Petrucia Camelo

INVERNO LACRIMAL

Petrucia Camelo 05 de julho de 2024

O céu está em estado lacrimal; chora prantos como se quisesse aliar-se ao pranto humano, que chora os seus dissabores nos quatros cantos do mundo. Ó chuva, como quisera que a sequência de suas torrentes fosse amena, fosse de brisa, e não de tormenta! Mas, quando não se quer crer em milagres, eles não se realizam; porém, se não se pede a intercessão de Deus nos momentos cruciais, a quem se há de pedir?

O Deus dos efeitos climáticos e o deus da terra que domina os homens parecem que, de quando em quando, juntos preparam a ceia e as conversas à mesa nem sempre são as que mais agradam a Deus, único e imutável. Os efeitos climáticos, são benéficos, mas, ao se excederem, geram efeitos desastrosos, e os dirigentes humanos, que criam as leis do modo de suas naturezas e de seus comportamentos e que nem sempre assumem por inteiro o que é de suas competências, geram situações aniquiladoras, que, em cadeia, atingem a população, cabendo a parte maior às pessoas pobres.

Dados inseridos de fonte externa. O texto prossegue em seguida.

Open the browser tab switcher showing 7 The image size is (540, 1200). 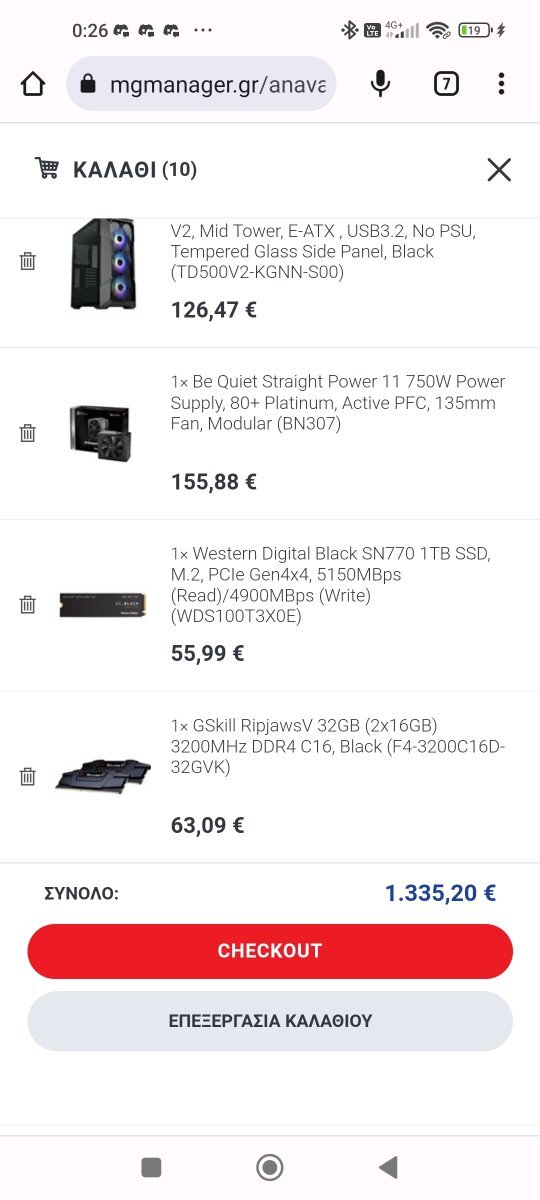point(446,84)
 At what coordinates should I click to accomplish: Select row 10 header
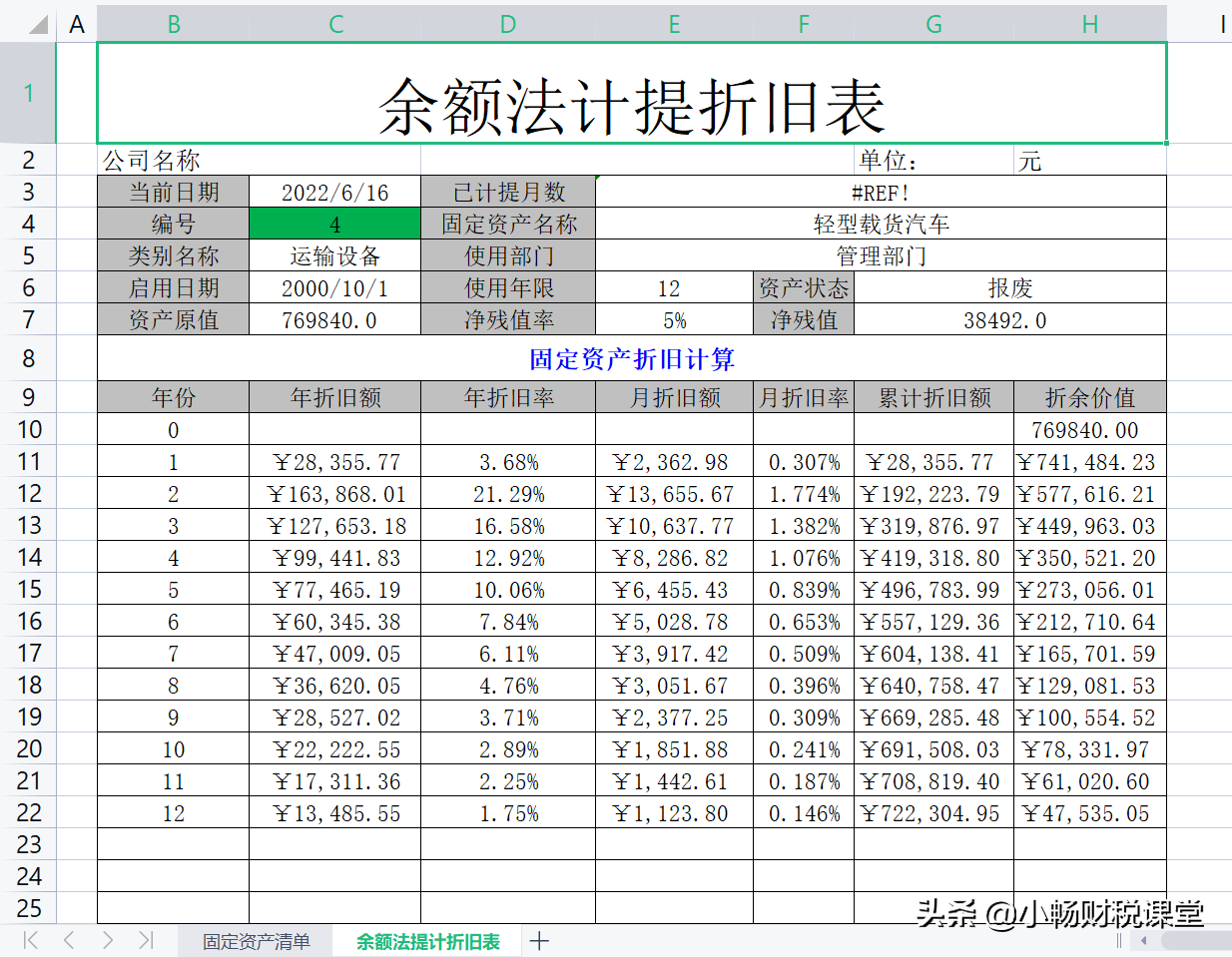[x=30, y=429]
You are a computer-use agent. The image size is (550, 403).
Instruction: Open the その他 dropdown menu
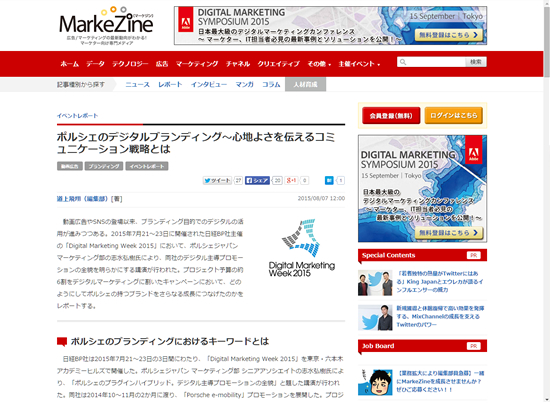319,64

Quando as necessidades básicas estão insatisfeitas e sem poder evitar as consequências, fazem o ser humano tornar-se um andarilho, como as folhas mortas a esvoaçarem até pararem e apodrecerem embaixo das marquises, das árvores, das praças e nessa caminhada desafortunada ameaçada por inúmeros perigos; não há prêmio e mais: os indivíduos atingidos ainda atribuem a má sorte a castigos de Deus.

Enfim, os menos favorecidos não são herdeiros nem da terra, nem dos céus. Então, cabe a pergunta; e o que faz com que sobrevivam em meio às catástrofes? Talvez, “o viver por si” que os leva a manusear as pequenas coisas, talvez as associações do espírito, como a coragem, a esperança, a fé inerente a todo ser humano, impele-os a continuar e fazem que acredite que um dia haverá melhoras, mesmo sem se perguntarem de onde virão. Vivem cada dia como se fosse o primeiro subsistindo com o apurado do dia.

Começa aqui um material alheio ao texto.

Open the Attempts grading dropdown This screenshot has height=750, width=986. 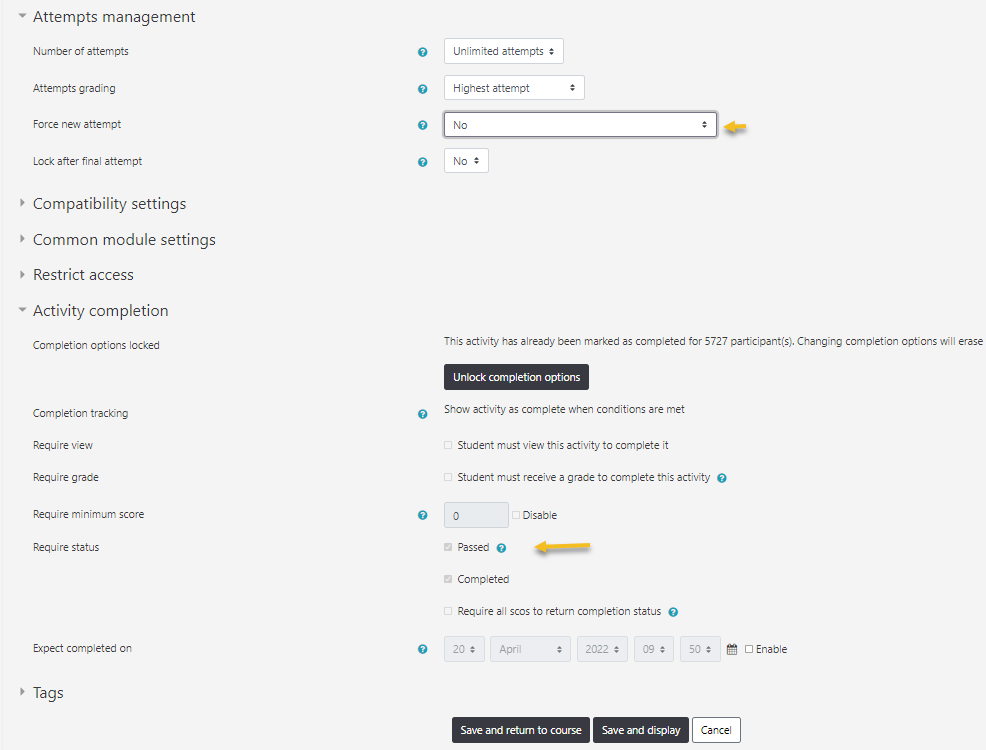click(514, 88)
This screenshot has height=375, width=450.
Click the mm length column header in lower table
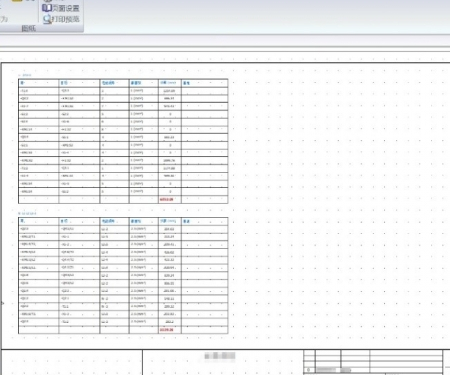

Justamente nos meses das chuvas, por essa época, a chuva despenca torrencialmente, mudando a paisagem, soterrando, formando entulhos, obstáculos, abrindo novos caminhos para o desague, como se fosse um canal lacrimal que coisa alguma impede de deixar caírem as lágrimas, e não deixa de ser curioso quando se pode observar que esses novos caminhos formados pelas águas das chuvas que descem das encostas em enxurradas serão, no passar do inverno, o local apropriado onde os carentes e seus descendentes, que tendem a aumentar, farão as suas novas moradas. É chocante a observação de que eles serão novamente as próximas vítimas do inverno que há de vir.

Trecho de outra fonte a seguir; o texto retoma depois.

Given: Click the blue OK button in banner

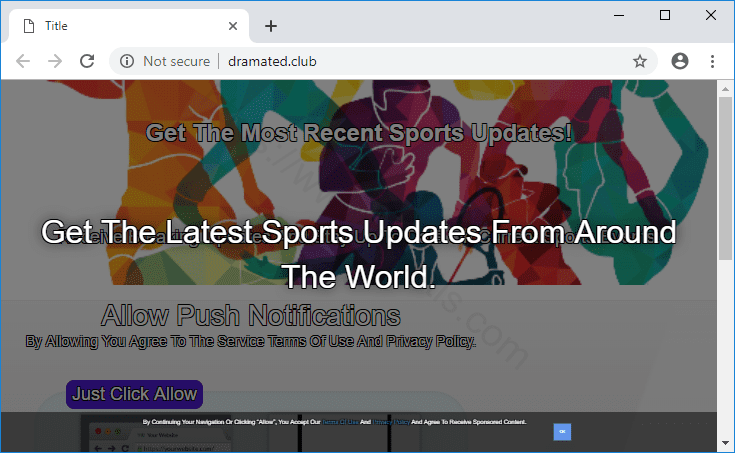Looking at the screenshot, I should pyautogui.click(x=562, y=431).
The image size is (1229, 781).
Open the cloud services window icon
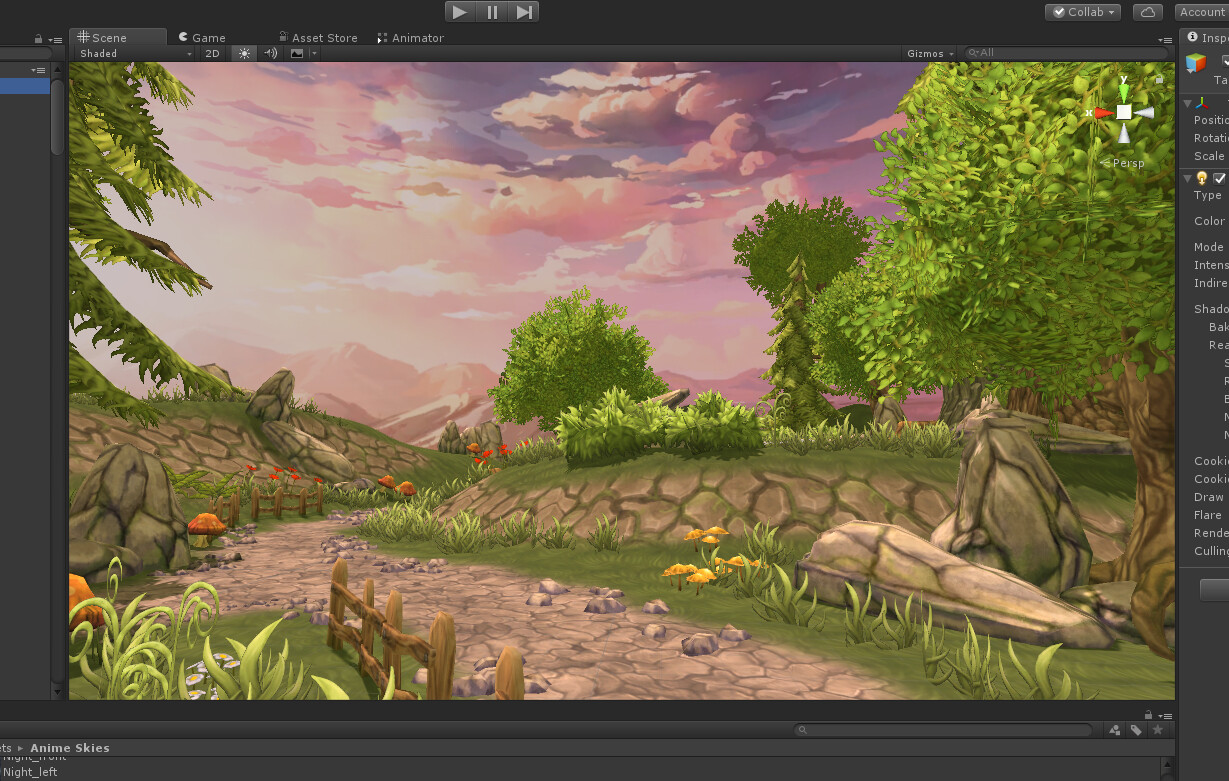1146,12
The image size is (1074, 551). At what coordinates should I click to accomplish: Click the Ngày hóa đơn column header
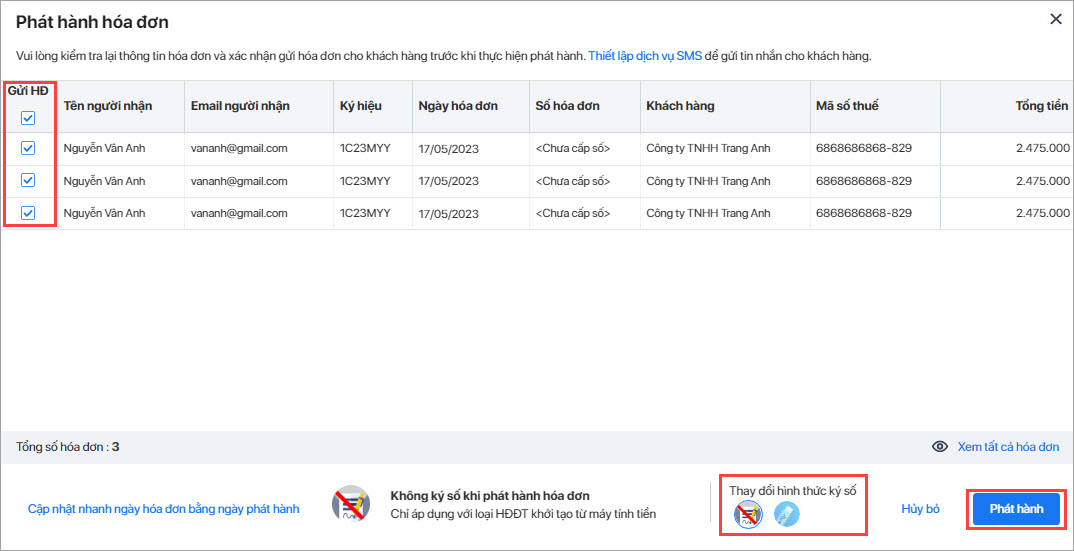(458, 106)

E assim, os desassistidos, numa luta desigual, viajam de estação a estação climática com seus infortúnios à mostra a chorarem junto às intempéries, acompanhados das mesmas tomadas de decisões limitadas, paliativas de ações governamentais que cristalizam a marginalização, ensinando-lhes a colherem o fruto sem plantá-lo, como bem diz o sociólogo Sergio Buarque de Holanda.

Geralmente, essa população é testemunha muda do que lhe acontece. Por falta da luz do entendimento, são ignorantes e ignorados, não encontrando, por si sós, uma travessia em meio ao mar de águas e de lágrimas de desamparo que faça que melhore de vida.